## DATA IN THIS EXERCISE:
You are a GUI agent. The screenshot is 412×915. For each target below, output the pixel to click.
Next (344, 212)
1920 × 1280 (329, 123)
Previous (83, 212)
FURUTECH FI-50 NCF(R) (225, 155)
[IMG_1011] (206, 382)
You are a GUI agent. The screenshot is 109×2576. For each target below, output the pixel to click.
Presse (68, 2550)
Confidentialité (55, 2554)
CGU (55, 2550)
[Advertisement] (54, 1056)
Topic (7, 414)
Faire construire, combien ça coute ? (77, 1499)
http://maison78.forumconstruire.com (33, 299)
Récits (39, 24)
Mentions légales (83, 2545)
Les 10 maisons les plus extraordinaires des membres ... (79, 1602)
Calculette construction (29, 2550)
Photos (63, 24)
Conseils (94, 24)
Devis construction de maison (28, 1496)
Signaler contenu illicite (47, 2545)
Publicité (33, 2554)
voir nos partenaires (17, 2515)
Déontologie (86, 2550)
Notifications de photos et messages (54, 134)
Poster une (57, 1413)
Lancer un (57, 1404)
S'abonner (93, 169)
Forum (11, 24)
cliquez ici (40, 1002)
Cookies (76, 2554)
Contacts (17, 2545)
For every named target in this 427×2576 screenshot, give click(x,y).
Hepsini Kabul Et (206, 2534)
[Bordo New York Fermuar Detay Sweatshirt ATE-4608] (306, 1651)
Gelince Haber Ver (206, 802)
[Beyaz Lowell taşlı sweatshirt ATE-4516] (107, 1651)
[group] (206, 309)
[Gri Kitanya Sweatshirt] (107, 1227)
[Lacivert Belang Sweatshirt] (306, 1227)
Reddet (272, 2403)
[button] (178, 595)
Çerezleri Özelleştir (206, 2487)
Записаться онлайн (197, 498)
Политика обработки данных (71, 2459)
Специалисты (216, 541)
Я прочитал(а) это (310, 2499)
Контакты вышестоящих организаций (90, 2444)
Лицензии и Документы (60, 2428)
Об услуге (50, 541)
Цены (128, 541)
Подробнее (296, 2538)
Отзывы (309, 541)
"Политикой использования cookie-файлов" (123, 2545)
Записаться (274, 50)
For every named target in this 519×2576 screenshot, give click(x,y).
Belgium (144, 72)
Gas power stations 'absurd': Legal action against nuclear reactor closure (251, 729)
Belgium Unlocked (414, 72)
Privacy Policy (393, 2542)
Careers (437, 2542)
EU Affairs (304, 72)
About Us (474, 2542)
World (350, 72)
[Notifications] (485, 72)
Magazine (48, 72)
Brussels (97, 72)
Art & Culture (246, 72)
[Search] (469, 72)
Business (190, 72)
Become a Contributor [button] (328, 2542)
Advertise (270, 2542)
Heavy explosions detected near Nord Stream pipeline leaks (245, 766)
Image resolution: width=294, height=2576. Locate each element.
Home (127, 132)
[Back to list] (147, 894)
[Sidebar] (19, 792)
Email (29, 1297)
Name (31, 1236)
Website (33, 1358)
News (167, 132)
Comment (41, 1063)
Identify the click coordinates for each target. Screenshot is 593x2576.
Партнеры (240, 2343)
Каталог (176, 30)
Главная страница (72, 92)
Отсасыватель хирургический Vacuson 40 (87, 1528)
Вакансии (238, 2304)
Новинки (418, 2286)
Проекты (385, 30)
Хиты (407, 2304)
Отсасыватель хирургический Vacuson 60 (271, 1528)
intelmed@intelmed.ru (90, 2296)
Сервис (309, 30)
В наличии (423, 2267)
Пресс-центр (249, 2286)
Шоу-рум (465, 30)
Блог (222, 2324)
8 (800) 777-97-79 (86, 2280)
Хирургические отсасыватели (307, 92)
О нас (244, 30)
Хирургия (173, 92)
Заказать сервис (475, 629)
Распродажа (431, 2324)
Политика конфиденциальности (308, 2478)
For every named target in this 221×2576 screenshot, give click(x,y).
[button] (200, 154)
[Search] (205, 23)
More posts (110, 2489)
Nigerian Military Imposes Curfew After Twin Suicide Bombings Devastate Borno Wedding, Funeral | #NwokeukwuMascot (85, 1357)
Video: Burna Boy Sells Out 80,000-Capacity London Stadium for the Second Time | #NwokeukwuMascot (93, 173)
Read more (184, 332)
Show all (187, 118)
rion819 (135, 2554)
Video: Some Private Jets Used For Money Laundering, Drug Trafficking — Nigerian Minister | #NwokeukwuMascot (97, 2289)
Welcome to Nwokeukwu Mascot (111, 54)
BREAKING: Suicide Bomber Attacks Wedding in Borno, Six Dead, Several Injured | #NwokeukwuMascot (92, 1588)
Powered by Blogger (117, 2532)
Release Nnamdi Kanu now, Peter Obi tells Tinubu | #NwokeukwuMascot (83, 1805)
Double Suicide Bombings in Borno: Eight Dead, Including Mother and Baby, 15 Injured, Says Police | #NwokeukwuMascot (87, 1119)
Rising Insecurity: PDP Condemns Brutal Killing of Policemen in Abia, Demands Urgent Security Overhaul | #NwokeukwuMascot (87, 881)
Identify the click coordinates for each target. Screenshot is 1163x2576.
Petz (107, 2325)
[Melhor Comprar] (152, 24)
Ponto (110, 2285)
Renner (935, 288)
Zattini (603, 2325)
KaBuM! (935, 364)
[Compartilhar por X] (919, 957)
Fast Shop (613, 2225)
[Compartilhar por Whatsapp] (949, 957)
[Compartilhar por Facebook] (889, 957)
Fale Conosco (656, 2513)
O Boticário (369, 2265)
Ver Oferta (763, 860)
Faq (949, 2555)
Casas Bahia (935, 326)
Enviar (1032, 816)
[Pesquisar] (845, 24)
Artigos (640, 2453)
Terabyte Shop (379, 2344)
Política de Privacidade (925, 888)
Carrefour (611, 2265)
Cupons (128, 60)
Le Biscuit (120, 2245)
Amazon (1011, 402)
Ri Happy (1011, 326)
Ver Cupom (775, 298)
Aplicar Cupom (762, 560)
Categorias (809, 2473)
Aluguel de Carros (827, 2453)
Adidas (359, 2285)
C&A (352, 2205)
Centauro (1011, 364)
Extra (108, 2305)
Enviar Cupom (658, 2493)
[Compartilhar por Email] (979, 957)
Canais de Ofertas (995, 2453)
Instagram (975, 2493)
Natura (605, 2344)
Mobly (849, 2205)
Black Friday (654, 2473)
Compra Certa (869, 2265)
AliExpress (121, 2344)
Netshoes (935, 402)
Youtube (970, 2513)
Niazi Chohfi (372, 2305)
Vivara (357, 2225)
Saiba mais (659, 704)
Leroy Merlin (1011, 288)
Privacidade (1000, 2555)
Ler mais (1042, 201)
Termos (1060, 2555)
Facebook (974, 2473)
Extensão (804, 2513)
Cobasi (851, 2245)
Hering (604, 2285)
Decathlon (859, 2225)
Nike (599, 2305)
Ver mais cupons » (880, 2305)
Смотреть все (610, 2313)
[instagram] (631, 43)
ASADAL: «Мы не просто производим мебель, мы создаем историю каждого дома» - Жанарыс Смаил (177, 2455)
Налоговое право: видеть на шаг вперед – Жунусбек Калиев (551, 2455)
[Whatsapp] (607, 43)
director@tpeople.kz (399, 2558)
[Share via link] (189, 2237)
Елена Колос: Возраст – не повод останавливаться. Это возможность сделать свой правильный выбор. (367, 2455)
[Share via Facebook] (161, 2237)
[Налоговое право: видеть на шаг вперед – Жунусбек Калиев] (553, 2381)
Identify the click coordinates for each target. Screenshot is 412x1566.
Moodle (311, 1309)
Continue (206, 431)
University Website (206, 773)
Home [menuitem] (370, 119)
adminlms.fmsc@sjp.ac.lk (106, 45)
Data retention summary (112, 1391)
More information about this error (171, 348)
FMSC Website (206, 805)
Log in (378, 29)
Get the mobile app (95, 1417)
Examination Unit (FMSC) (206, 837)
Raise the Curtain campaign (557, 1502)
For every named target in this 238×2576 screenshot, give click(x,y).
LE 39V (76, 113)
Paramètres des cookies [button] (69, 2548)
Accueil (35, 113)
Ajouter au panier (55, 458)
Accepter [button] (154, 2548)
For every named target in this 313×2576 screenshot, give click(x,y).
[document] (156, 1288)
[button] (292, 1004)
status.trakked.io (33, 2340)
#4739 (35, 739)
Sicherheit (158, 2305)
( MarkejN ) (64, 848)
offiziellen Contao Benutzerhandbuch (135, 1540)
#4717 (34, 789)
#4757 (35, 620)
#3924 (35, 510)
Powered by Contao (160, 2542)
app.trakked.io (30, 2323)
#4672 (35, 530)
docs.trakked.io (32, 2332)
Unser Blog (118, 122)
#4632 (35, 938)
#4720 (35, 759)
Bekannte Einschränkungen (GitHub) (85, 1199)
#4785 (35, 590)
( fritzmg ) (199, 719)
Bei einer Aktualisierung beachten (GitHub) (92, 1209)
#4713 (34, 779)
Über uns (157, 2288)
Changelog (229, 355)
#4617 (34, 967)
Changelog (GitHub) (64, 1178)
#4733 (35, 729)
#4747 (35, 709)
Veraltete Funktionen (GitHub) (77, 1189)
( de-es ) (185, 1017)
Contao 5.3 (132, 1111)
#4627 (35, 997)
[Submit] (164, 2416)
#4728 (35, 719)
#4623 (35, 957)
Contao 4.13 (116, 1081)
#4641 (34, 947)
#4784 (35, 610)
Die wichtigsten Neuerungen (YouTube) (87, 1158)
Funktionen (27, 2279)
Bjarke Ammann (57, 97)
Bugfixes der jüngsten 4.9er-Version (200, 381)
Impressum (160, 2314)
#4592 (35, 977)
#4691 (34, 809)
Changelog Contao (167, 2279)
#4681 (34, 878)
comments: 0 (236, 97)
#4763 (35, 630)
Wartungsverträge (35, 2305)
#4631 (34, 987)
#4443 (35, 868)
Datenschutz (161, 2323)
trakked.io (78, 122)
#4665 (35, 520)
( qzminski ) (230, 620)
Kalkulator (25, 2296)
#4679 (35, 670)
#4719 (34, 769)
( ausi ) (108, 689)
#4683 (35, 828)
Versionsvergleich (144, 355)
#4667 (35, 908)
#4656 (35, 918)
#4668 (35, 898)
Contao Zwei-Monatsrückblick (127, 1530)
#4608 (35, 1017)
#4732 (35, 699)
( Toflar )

## TASK ITEM:
Of all the entries above, output exactly the lines between the one holding "Le Biscuit (120, 2245)" and the one holding "Examination Unit (FMSC) (206, 837)", inclusive.

## REPLY:
Le Biscuit (120, 2245)
Amazon (1011, 402)
Ri Happy (1011, 326)
Ver Cupom (775, 298)
Aplicar Cupom (762, 560)
Categorias (809, 2473)
Aluguel de Carros (827, 2453)
Adidas (359, 2285)
C&A (352, 2205)
Centauro (1011, 364)
Extra (108, 2305)
Enviar Cupom (658, 2493)
[Compartilhar por Email] (979, 957)
Canais de Ofertas (995, 2453)
Instagram (975, 2493)
Natura (605, 2344)
Mobly (849, 2205)
Black Friday (654, 2473)
Compra Certa (869, 2265)
AliExpress (121, 2344)
Netshoes (935, 402)
Youtube (970, 2513)
Niazi Chohfi (372, 2305)
Vivara (357, 2225)
Saiba mais (659, 704)
Leroy Merlin (1011, 288)
Privacidade (1000, 2555)
Ler mais (1042, 201)
Termos (1060, 2555)
Facebook (974, 2473)
Extensão (804, 2513)
Cobasi (851, 2245)
Hering (604, 2285)
Decathlon (859, 2225)
Nike (599, 2305)
Ver mais cupons » (880, 2305)
Смотреть все (610, 2313)
[instagram] (631, 43)
ASADAL: «Мы не просто производим мебель, мы создаем историю каждого дома» - Жанарыс Смаил (177, 2455)
Налоговое право: видеть на шаг вперед – Жунусбек Калиев (551, 2455)
[Whatsapp] (607, 43)
director@tpeople.kz (399, 2558)
[Share via link] (189, 2237)
Елена Колос: Возраст – не повод останавливаться. Это возможность сделать свой правильный выбор. (367, 2455)
[Share via Facebook] (161, 2237)
[Налоговое право: видеть на шаг вперед – Жунусбек Калиев] (553, 2381)
Identify the click coordinates for each target. Screenshot is 412x1566.
Moodle (311, 1309)
Continue (206, 431)
University Website (206, 773)
Home [menuitem] (370, 119)
adminlms.fmsc@sjp.ac.lk (106, 45)
Data retention summary (112, 1391)
More information about this error (171, 348)
FMSC Website (206, 805)
Log in (378, 29)
Get the mobile app (95, 1417)
Examination Unit (FMSC) (206, 837)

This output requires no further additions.